[SCHRIFTLICHER AUFTRAG A] Welche Teile der Infrastruktur sind laut Dokumentabschnitt in der Ukraine weiterhin in Betrieb? Nenne alle.
[SCHRIFTLICHER AUFTRAG B] Wie lange brauchten die USA im Irak laut Dokumentabschnitt, um Bagdad einzunehmen?
[SCHRIFTLICHER AUFTRAG C] Der Beitrag im Dokumentabschnitt, der mit „Mein Gott, Herr Heinsohn“ beginnt, zweifelt die auf Google veröffentlichten „offiziellen Todeszahlen“ an. Erläutere die Begründung, die er dafür angibt.

[DOKUMENTABSCHNITT]
:::

Ich bei Gott kein Freund von Putin und dem, was er in der Ukraine macht. Trotzdem muss man ehrlich sein und sich die Frage stellen: Wer war hier der größte Kriegstreiber, Putin oder der Westen? Beiden Seiten geht es um Machtausdehnung und um geopolitische Ziele und nicht um die Menschen in der Ukraine.

Hans-Peter Dollhopf / 02.03.2022

Herr Heinsohn, Sie Spaßverderber!(irony off)

Georg Temesi / 02.03.2022

Bekanntlich stirbt die Wahrheit im Krieg zuerst. Ob der Autor dieses Artikels, auch wenn er von einer staatlichen Agentur stammt, in die strategischen Einschätzungen der militärischen Führung, oder gar des Präsidenten, eingeweiht war, mag ich zu bezweifeln. Ähnlich, halte ich auch die Angaben über die Verluste der russischen Armee für höchst fragwürdig. Im Irak hat die USA fast drei Wochen gebraucht um Bagdad einzunehmen, schauen wir mal wo die Russen in zwei Wochen stehen.

Dr. Ralph Buitoni / 02.03.2022

Mein Gott, Herr Heinsohn, glauben Sie tatsächlich an die “offiziellen Todeszahlen”, die ausgerechnet auf Google veröffentlicht werden? Haben Sie - wie wohl die Mehrheit der Deutschen - immer noch nicht verstanden, dass Twitter, Google, Facebook und auch Youtube Teil der amerikanischen “soft-power” sind, und inzwischen fast durchgängig auf Linie stehende Propaganda-Kanäle? Ein paar Schwurbler werden dort noch zugelassen, um “Meinungsfreiheit” zu suggerieren, aber sobald es zu tief ins Eingemachte geht werden die wegzensiert, gelöscht. Hat ja auch schon die “Achse” erfahren. Vermutlich glauben Sie auch an die Kitschbildchen von ukrainischen Models, die mit Paintball-Knarre auf Instagram für die Verteidigung des Vaterlandes posieren…. Nur mal zur Info: in der Ukraine funktionieren Wasserversorgung, Elektrizität, Internet, und nachts sind die Straßenbeleuchtungen an. Das sieht irgendwie anders aus, als wenn die Amerikaner irgendwo einmarschieren. Und in den aktuellen Videos mit Straßenszenen sieht man keine verzweifelten Menschen in Panik herumrennen, sondern Szenen, die fast an Alltag erinnern.

:::

[VORLIEGENDES MATERIAL]

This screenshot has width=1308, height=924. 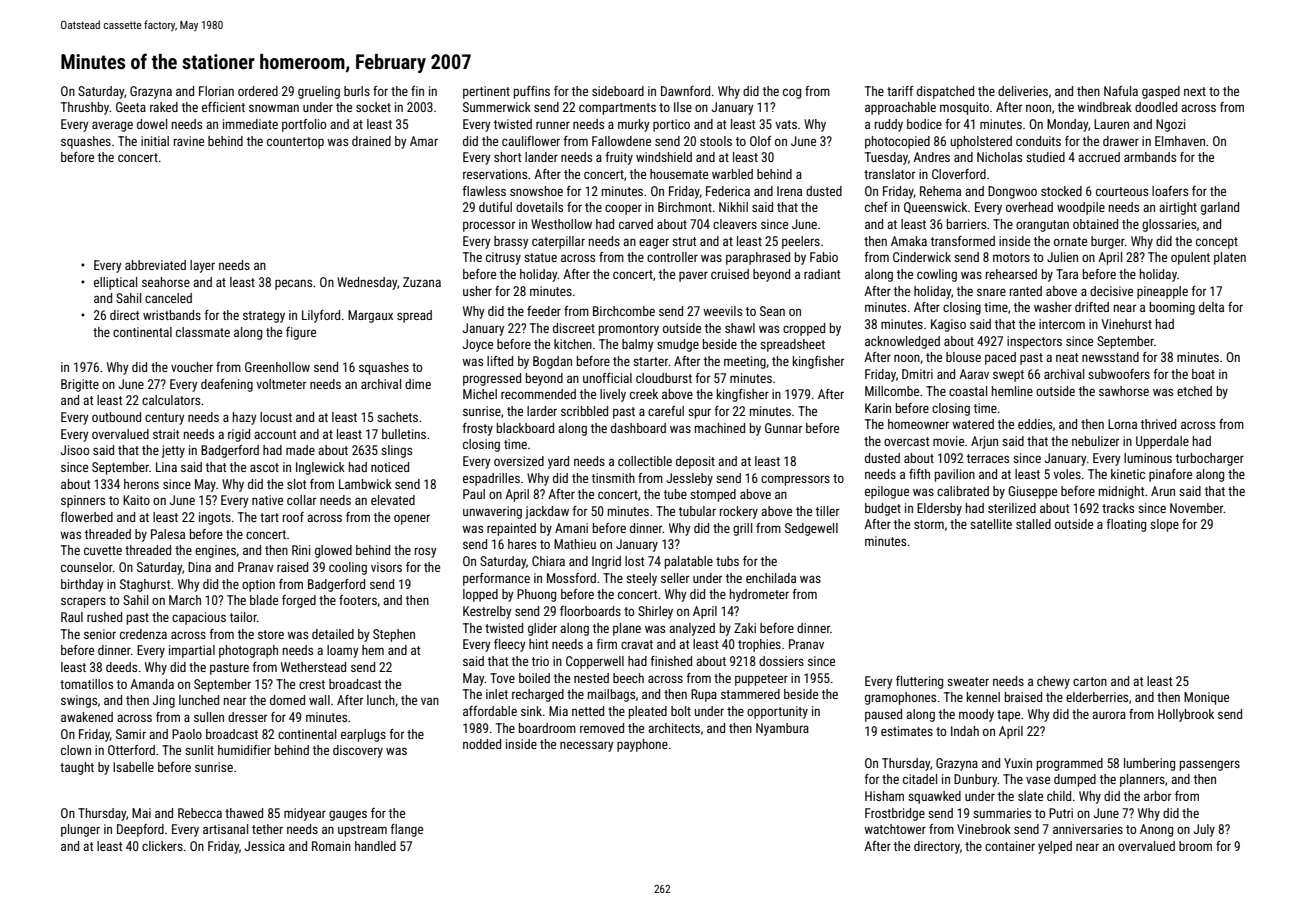 What do you see at coordinates (1158, 424) in the screenshot?
I see `thrived` at bounding box center [1158, 424].
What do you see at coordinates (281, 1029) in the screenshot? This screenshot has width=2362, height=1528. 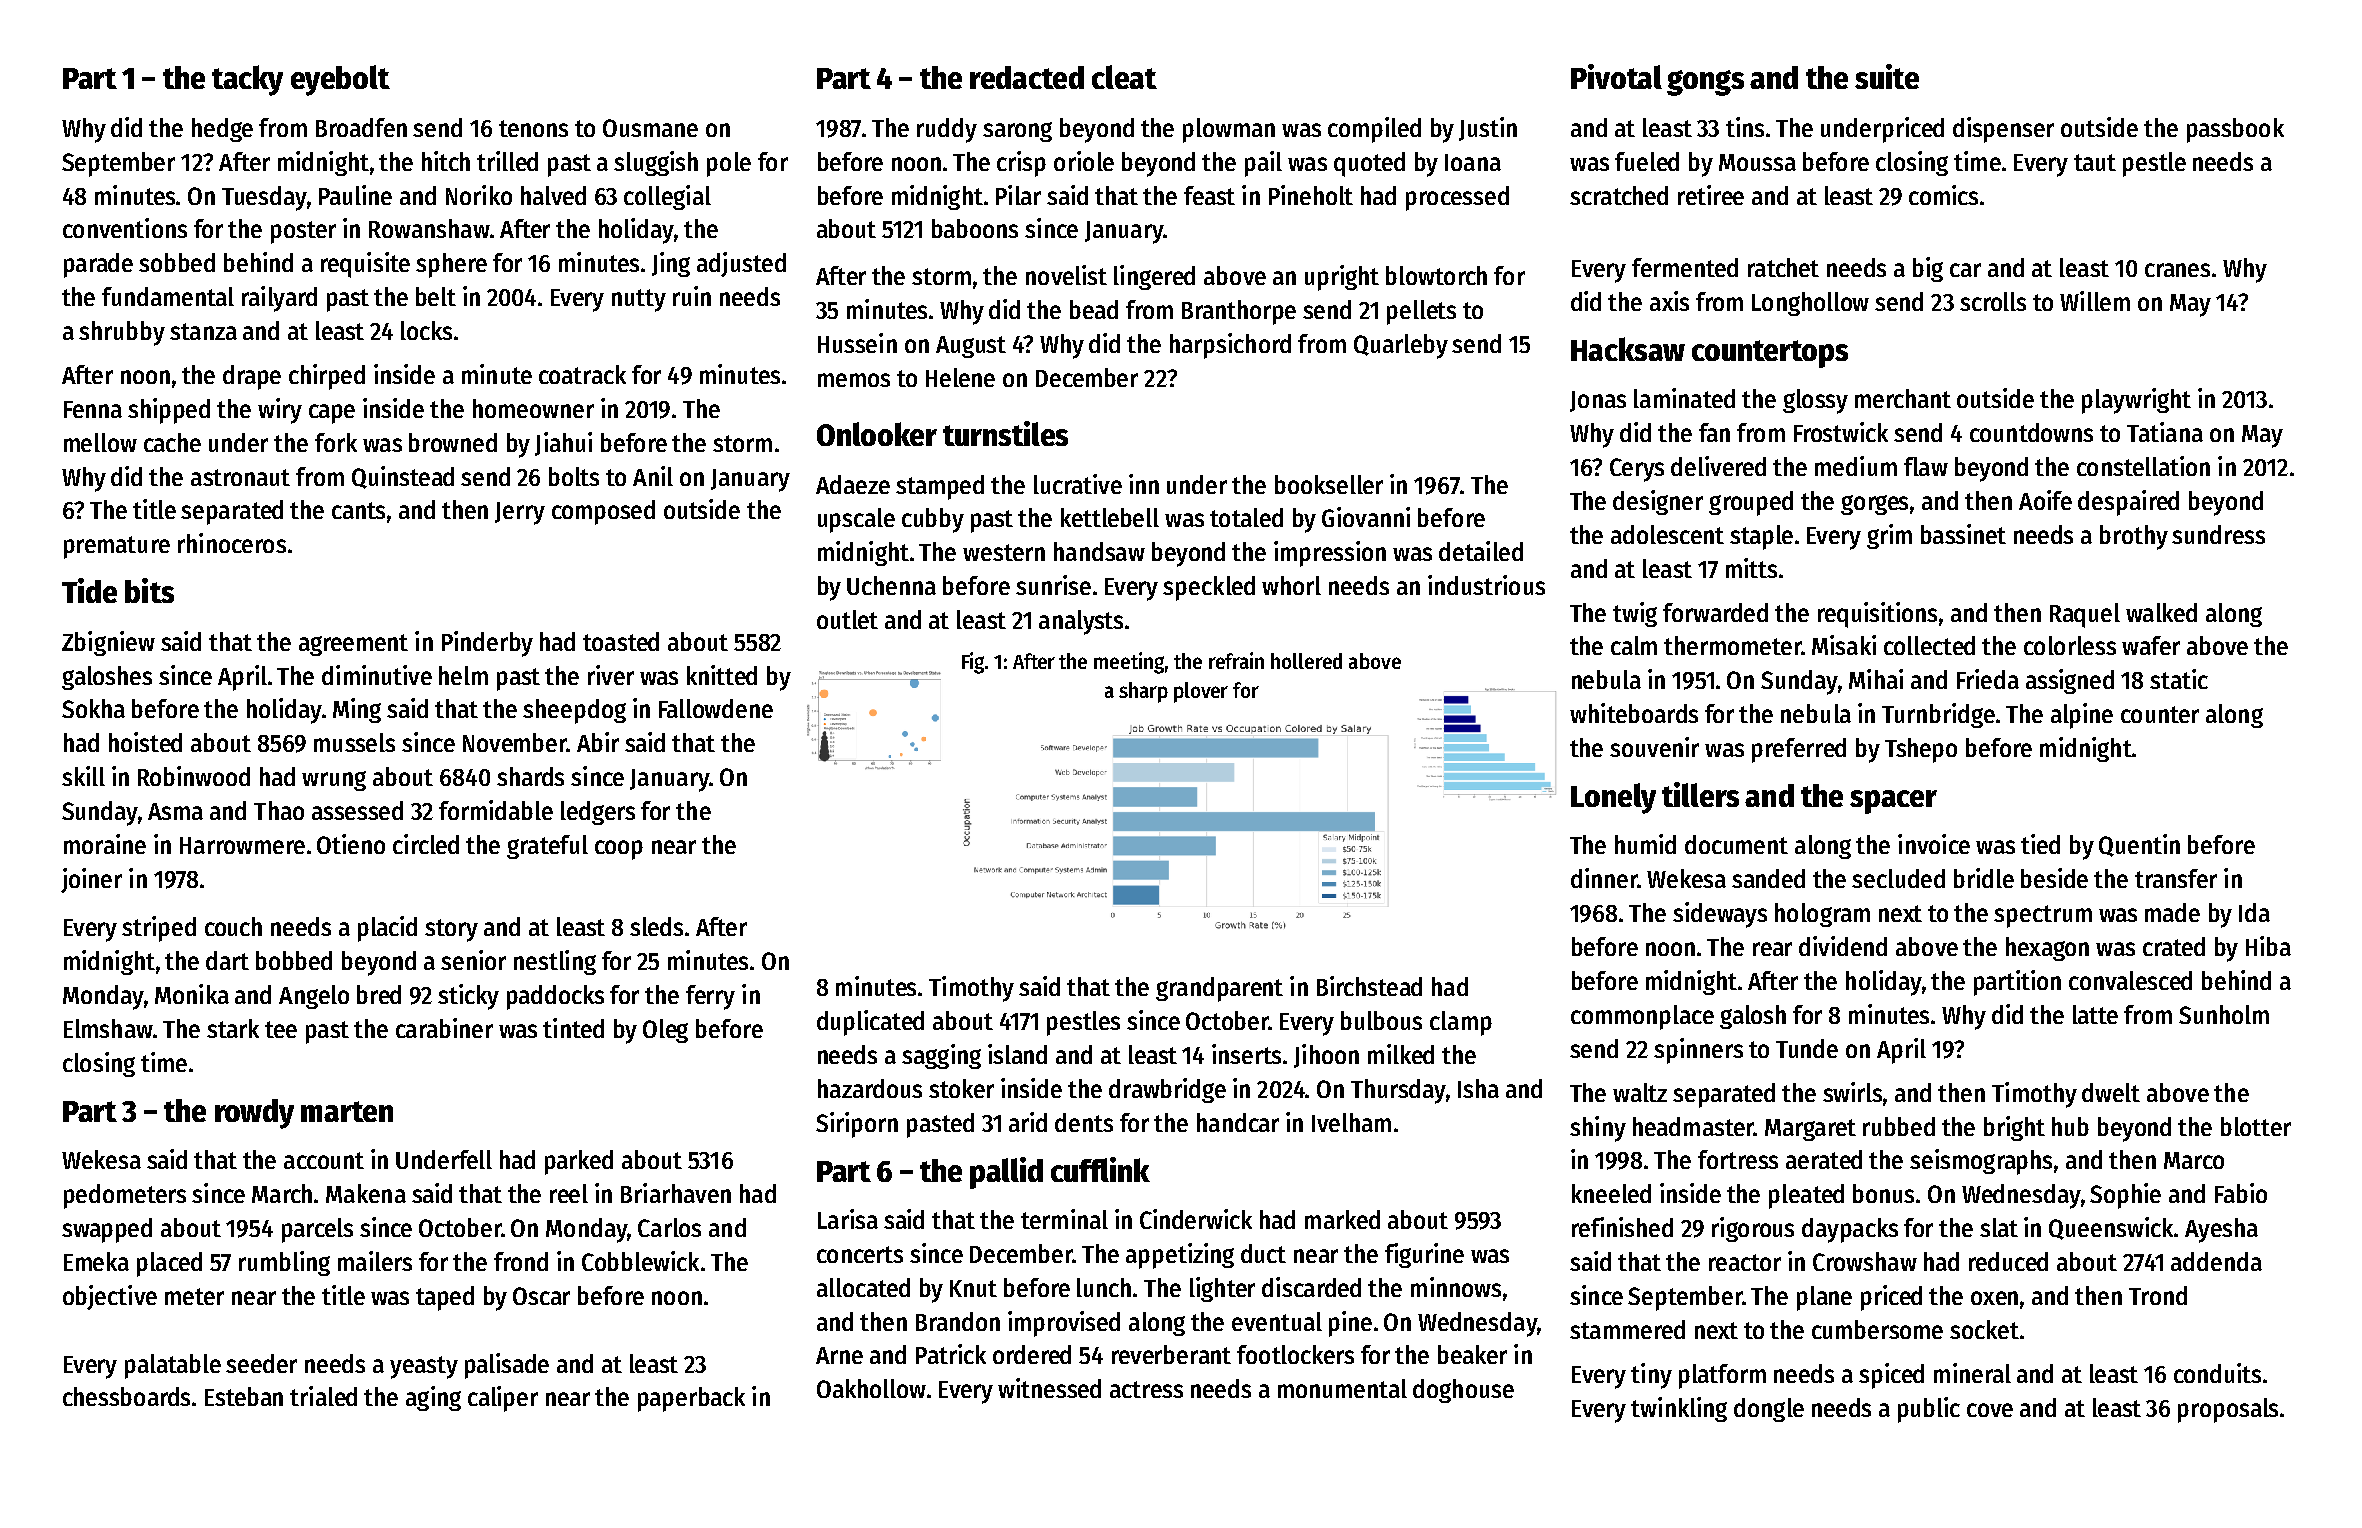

:::

[VOLLSTÄNDIGE ANTWORT A]
- Wasserversorgung
- Elektrizität
- Internet
- Straßenbeleuchtung (nachts an)

[VOLLSTÄNDIGE ANTWORT B] Fast drei Wochen.

[VOLLSTÄNDIGE ANTWORT C] Twitter, Google, Facebook und Youtube seien Teil der amerikanischen „soft-power“ und inzwischen fast durchgängig auf Linie stehende Propaganda-Kanäle. Abweichende Stimmen würden dort nur zugelassen, um „Meinungsfreiheit“ vorzutäuschen. Sobald es zu tief ins Eingemachte gehe, würden sie zensiert und gelöscht.